Though I do not possess wealth, I have the good fortune to have excellent Cooperators, endowed with good will and the spirit of charity. I have Cooperators who have made, are now making, and shall continue to make every sacrifice to do and support the work of God, the project favored by our great mother, the most holy Virgin Mary.

Then, my generous Cooperators, let us get on with our work, but where will the funds come from? God has told us: “Quod superest, date eleemosynam”: Give what is more than you need. Give therefore that which you have over and above to the Beaujour orphanage, so that this project may be completed.

But, you will ask, what do you mean by “that which you have over and above?” Listen, my worthy Cooperators. Every worldly property, all riches have been given by God; yet, in giving them to us, He allows us to choose what we need, no more! And God, who is our master and the owner of all we possess, will demand of us a strict account of everything we have in excess which we have not used according to His commandment. I am sure if we show good will and give that which we have in abundance, we shall certainly collect the necessary funds for our enterprise.

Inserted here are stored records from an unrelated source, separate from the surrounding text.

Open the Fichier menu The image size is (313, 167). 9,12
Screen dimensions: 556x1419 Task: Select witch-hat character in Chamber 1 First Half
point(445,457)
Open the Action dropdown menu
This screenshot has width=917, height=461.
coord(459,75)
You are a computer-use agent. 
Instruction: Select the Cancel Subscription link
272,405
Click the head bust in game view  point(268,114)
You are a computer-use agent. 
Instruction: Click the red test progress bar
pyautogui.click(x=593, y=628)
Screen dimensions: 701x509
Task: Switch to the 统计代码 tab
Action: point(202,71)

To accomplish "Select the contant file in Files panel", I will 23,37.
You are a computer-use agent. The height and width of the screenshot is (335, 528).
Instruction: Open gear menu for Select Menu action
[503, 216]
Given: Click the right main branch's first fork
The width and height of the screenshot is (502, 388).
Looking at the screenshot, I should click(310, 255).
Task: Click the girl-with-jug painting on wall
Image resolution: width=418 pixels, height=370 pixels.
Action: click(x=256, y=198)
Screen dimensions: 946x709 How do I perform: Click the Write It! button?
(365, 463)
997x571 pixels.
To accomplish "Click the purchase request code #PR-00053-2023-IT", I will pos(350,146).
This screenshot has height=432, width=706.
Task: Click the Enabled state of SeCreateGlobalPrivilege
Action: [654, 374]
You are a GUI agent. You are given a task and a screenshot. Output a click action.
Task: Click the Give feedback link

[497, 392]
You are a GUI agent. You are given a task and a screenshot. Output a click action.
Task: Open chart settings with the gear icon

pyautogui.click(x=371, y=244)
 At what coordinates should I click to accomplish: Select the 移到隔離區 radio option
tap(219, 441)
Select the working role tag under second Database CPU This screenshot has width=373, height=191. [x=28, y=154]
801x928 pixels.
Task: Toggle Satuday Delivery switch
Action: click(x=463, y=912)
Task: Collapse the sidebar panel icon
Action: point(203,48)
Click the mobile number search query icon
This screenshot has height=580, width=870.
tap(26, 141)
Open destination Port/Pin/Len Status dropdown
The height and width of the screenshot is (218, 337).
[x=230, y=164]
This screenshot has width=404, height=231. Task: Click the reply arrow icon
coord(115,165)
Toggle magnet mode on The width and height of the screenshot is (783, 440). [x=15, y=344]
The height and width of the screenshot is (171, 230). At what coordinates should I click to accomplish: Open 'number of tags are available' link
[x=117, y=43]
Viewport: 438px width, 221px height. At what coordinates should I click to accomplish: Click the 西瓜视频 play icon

You will say: Is it our duty to give our surplus to charity? In answer, I must refer you to our Savior who commands that we give: “Give what is more than you need.” He has not set limits, and I do not dare to change His words.

I will only add that Our Lord, who feared that Christians had not fully understood the meaning of these words and would perhaps underestimate the great importance he attached to them, added that it was easier for a camel to pass through the eye of a needle than for a rich man to enter the Kingdom of Heaven. Saint Augustine maintains that a great miracle is indeed necessary to secure a rich man’s salvation, if he does not use his wealth well by giving what he has over and above his needs to the poor. Let us therefore enter our homes, where we will surely find things we do not really need among our clothes, furnishings, food, trips, expenses, savings, and other things.

There is still another way to come to the assistance of the poor: To beg for them and to tell friends and relatives about the importance of almsgiving. It is God who has told us, ''Date et dabitur vobis”: Give and it shall be given to you. “Eleemosyna est quae purgat peccata". Do you want blessings and the forgiveness of your sins? Give alms! “Facit invenire misericordiam”. Do you want to make sure of God’s mercy? Give alms! "Alms delivereth from death and purgeth away sins and maketh them find mercy and life everlasting” (Tob 12:9). Do you want to obtain heavenly eternity? Give alms! God rewards us a hundred times for all our good works. He will keep His word and bountifully bless us with temporal and spiritual favors.

But, in the other life, what will almsgiving benefit us? We shall enjoy eternal blessings. The souls we cared for, sheltered, clothed, and fed ... will become powerful intercessors with God when we shall appear at His tribunal to account for our lives.